Statistical Process Control (Research Paper Sample)

Statistical Process Control
Student’s Name
Institutional Affiliation
Statistical Process Control
Introduction
Statistical Process Control (SPC) is a form of quality control that is implemented to monitor, control, and improve the various processes using statistical analysis tools. The industrial manufacturing processes may experience unpredictable and undesirable results rather than the preferred intrinsic variation. Thus, Statistical Process Control comes in handy in reducing the variations that are evident in a number of manufacturing processes, achieving optimal results and the best target value. It plays a crucial role in measuring and controlling the quality of a particular production process, ensuring that quality data that relates to the process measurements and the product is obtained. The control limits that are established in advance are influenced by the process’ capabilities while the specification limits of the production methods are determined by the needs of the client. The data, which is generated by the monitoring and control components of the statistical process control tool, enables managers to determine if the operations are operating within the required context. As a result, the data that falls within the control limits means that the firm’s operations are within the expected range. If the data falls out of the expected range, then it means that there exist product variations that emanate from the inefficient and unproductive processes. The SPC quality control technique is essential to the management as it enables them to make better cost control decisions, process improvement decisions, and to predict the output results and yields accurately. The purpose of this paper, therefore, is to provide an in-depth discussion of the basic types, variations, and characteristic of statistical process control techniques.

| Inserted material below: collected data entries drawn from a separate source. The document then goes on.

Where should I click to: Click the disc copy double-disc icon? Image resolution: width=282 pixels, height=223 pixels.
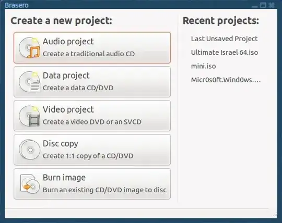coord(29,150)
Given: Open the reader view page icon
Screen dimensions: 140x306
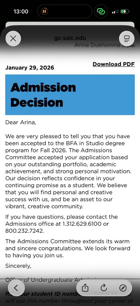Looking at the screenshot, I should 127,39.
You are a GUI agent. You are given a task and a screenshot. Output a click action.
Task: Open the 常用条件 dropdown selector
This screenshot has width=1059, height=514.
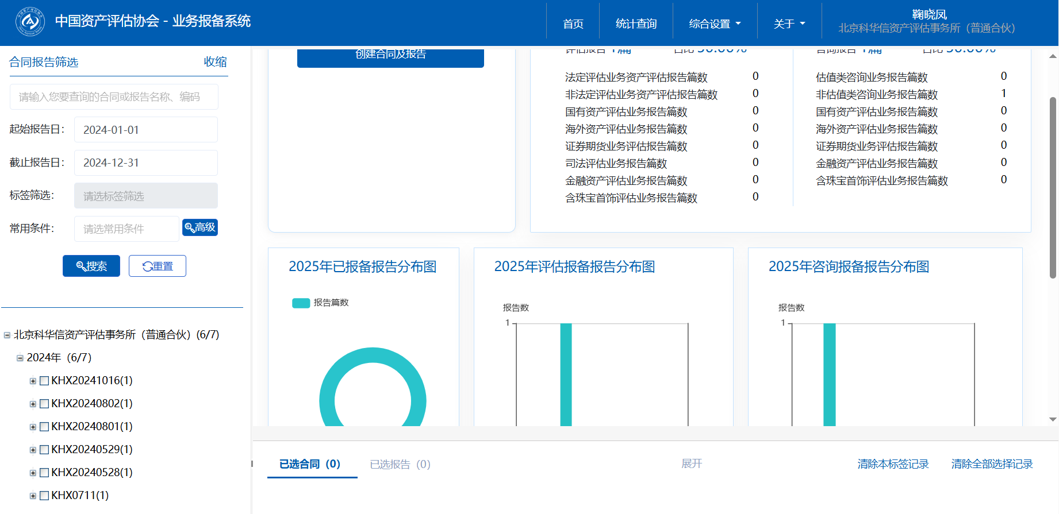[126, 229]
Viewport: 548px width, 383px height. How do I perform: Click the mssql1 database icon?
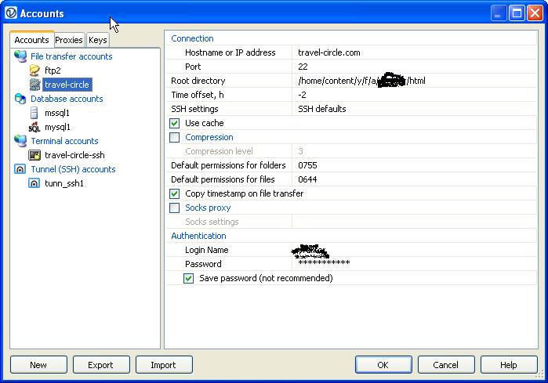click(34, 113)
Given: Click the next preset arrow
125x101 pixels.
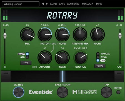Looking at the screenshot, I should coord(47,4).
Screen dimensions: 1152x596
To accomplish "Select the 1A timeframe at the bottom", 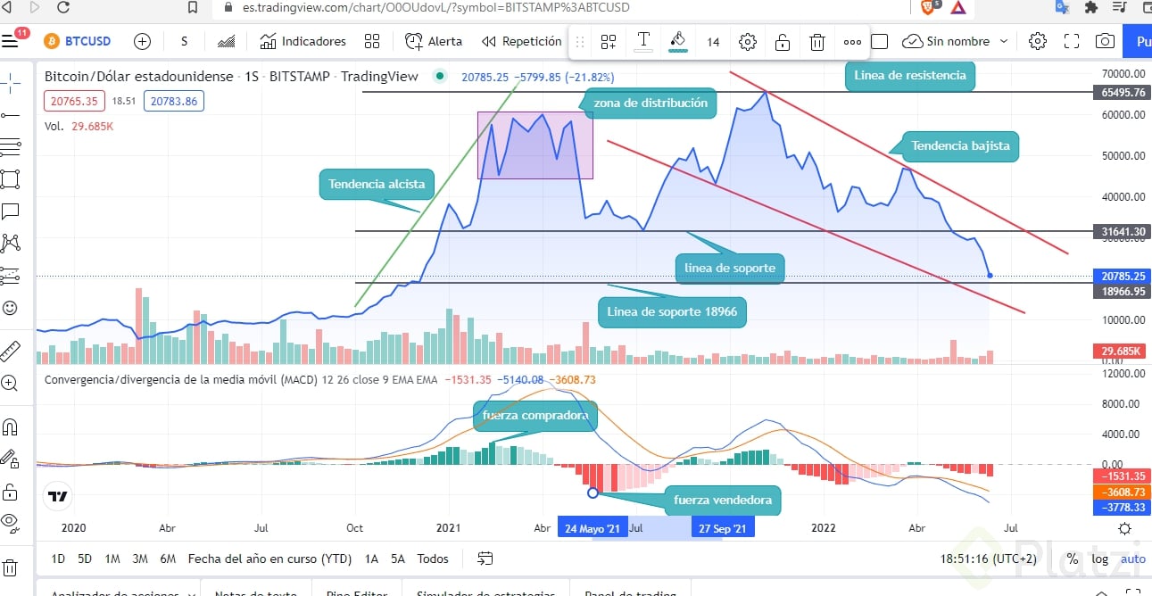I will [371, 559].
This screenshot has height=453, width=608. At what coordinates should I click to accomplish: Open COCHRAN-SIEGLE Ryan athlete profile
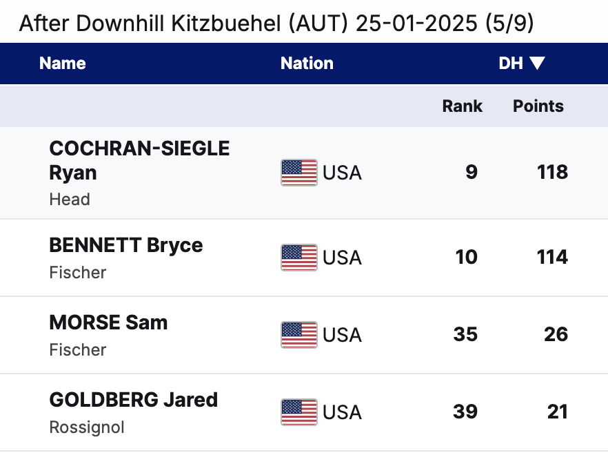pyautogui.click(x=139, y=160)
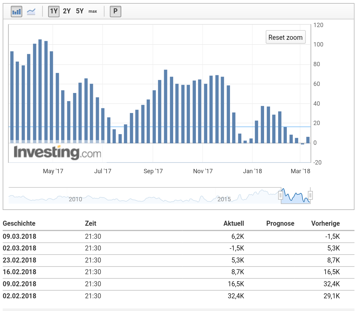Select the 2Y time range
Screen dimensions: 361x311
[67, 11]
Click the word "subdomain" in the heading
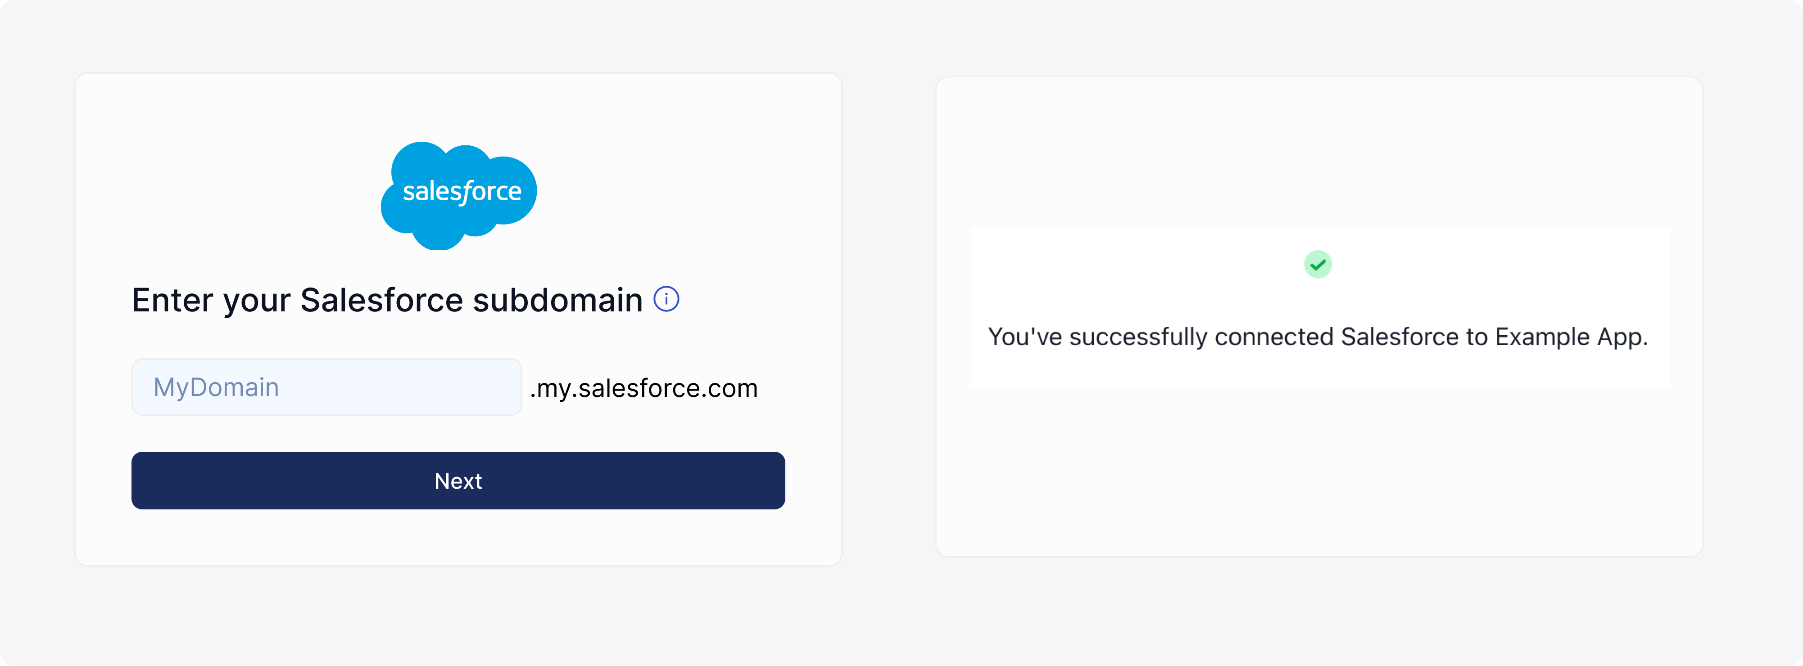Viewport: 1803px width, 666px height. (x=558, y=300)
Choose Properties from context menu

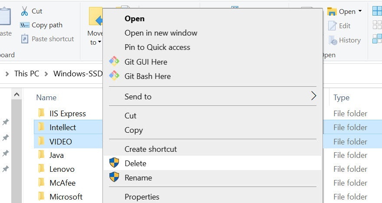pos(142,197)
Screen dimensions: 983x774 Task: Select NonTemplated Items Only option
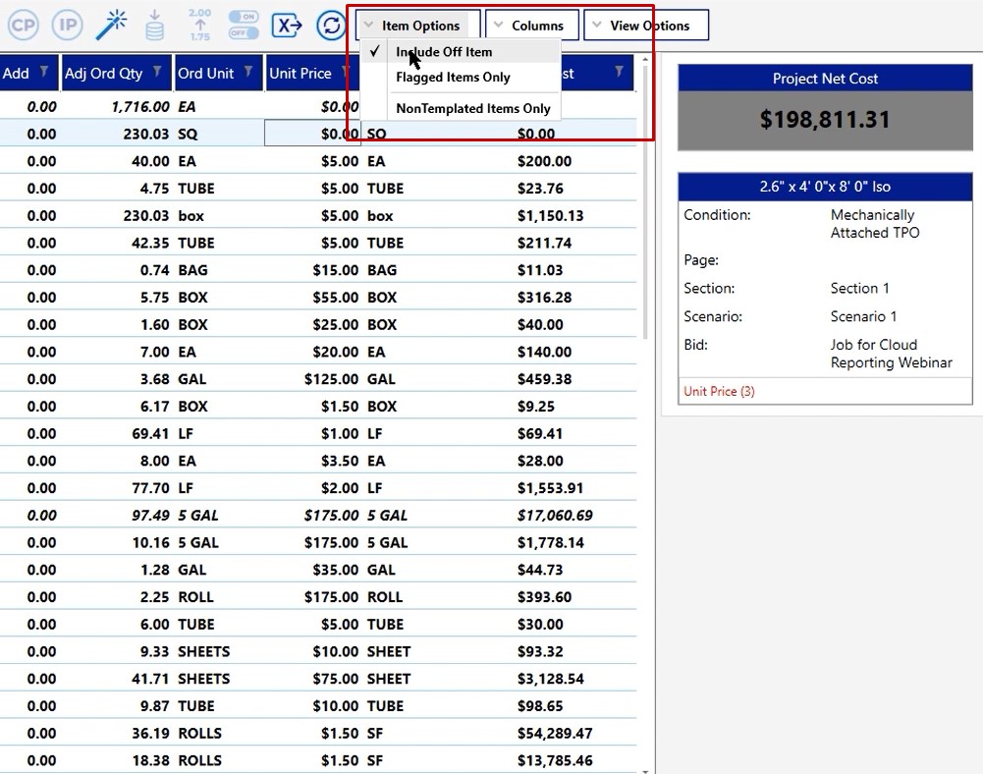coord(472,109)
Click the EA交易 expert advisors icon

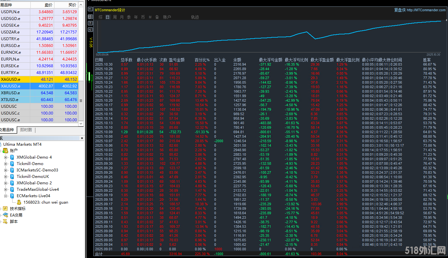5,215
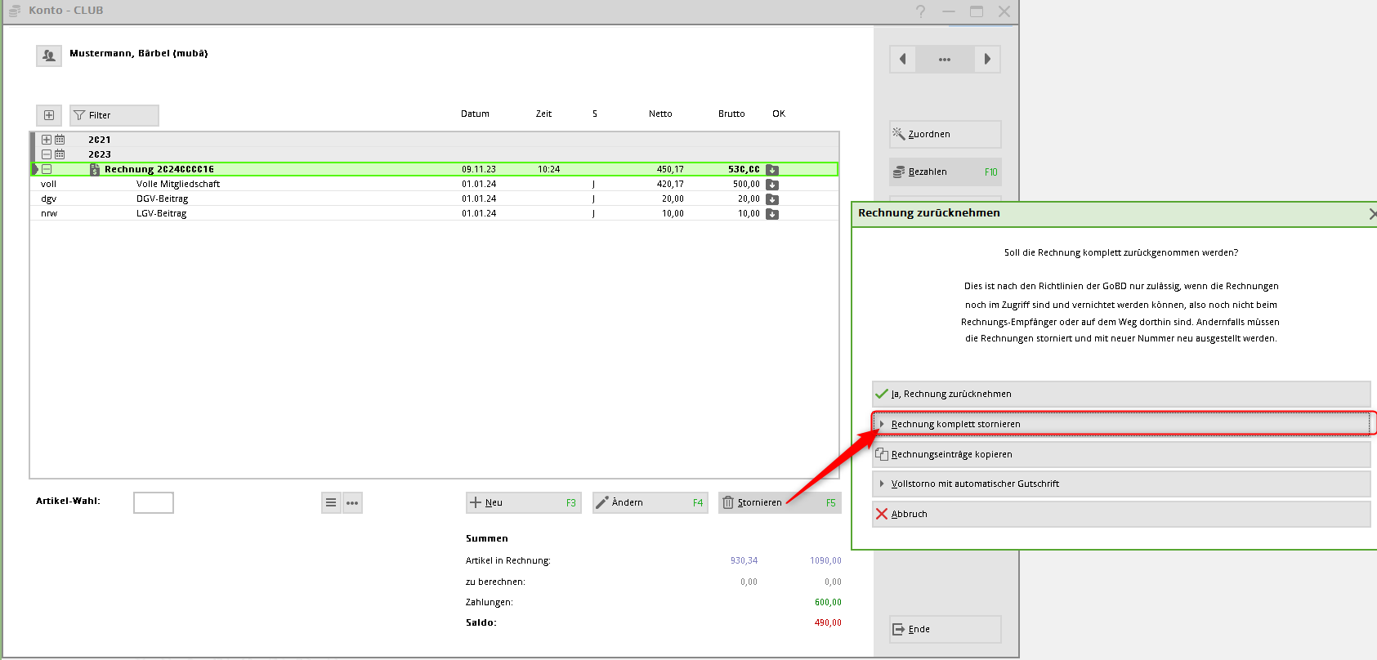Image resolution: width=1377 pixels, height=660 pixels.
Task: Click Abbruch to cancel the dialog
Action: point(1120,514)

Two Fundamental Types of Inspection
The statistical process control method of quality control relies on sampling inspection in the collection of samples that are drawn from the products of the company in its manufacturing process. Sampling inspection is highly advantageous when compared to the traditional judgemental inspection techniques, given that it substantially reduces the amount of the inspection activity. In addition, sampling inspection enables the firm’s quality control process to provide feedback in the course of the production process. Consequently, it significantly reduces the likelihood of product anomalies, non-conformities, and the risk of product anomalies. It is because of the substantial reduction in the likelihood of anomalies that a company can be able to lower the rate of defects that are churned out of the firm’s production processes. In addition, sampling inspection ensures that the production staff can focus on the inspected sample by collecting the data and analysing it using statistical methods. It is applied to provide feedback about the manufacturing process and for decision-making purposes regarding the acceptance, rejection, or submission for rework of a given product lot.
There exist two broad sampling inspection methods that are used in the quality control tool of statistical process control. These are the single-stage sampling plan by attributes and the continuous sampling inspection technique. The single-stage sampling plan by attributes is utilized by a number of manufacturing firms to undertake sampling inspection of the products that are churned out of the manufacturing process. With regard to the sampling technique, a given number of pieces in the downstream production process should be drawn randomly and inspected. The certain number of pieces are drawn at any stage of the manufacturing process, depending on the following factors. First, the nature and quantity of the pieces selected is dependent on the batch size of the production run. Second, the number of the pieces that are drawn and inspected depends on the inspection level.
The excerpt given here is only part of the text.